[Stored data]

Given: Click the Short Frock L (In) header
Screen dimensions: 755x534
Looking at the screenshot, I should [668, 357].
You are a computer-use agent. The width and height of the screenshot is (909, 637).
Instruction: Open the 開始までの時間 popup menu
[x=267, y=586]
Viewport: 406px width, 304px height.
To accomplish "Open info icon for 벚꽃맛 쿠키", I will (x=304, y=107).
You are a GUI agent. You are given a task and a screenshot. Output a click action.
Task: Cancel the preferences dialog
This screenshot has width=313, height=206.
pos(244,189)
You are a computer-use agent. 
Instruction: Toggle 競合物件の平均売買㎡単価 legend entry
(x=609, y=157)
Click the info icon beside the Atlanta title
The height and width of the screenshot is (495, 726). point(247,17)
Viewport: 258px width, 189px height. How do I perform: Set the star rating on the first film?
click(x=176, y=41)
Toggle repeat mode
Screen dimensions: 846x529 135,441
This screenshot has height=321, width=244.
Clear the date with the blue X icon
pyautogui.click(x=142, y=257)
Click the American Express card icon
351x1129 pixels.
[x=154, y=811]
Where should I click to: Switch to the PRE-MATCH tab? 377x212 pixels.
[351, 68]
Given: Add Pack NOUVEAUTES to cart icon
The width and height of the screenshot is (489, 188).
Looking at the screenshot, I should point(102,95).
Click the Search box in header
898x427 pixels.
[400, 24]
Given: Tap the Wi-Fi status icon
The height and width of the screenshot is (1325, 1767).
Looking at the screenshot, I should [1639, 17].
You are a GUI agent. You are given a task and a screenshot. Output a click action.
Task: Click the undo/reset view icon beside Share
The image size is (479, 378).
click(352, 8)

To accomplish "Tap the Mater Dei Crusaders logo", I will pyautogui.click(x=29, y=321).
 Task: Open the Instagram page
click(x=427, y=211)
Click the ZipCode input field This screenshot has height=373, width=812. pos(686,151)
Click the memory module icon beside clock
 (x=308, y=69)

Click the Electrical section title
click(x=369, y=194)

» BRIEF
When you reach the line containing "Given: Tap the Wi-Fi status icon" in the data above, retype it and each line after it through the final one, exactly as written.

» SOLVED PROBLEM
Given: Tap the Wi-Fi status icon
The height and width of the screenshot is (1325, 1767).
Looking at the screenshot, I should [1639, 17].
You are a GUI agent. You are given a task and a screenshot. Output a click action.
Task: Click the undo/reset view icon beside Share
The image size is (479, 378).
click(352, 8)

To accomplish "Tap the Mater Dei Crusaders logo", I will pyautogui.click(x=29, y=321).
 Task: Open the Instagram page
click(x=427, y=211)
Click the ZipCode input field This screenshot has height=373, width=812. pos(686,151)
Click the memory module icon beside clock
 (x=308, y=69)

Click the Electrical section title
click(x=369, y=194)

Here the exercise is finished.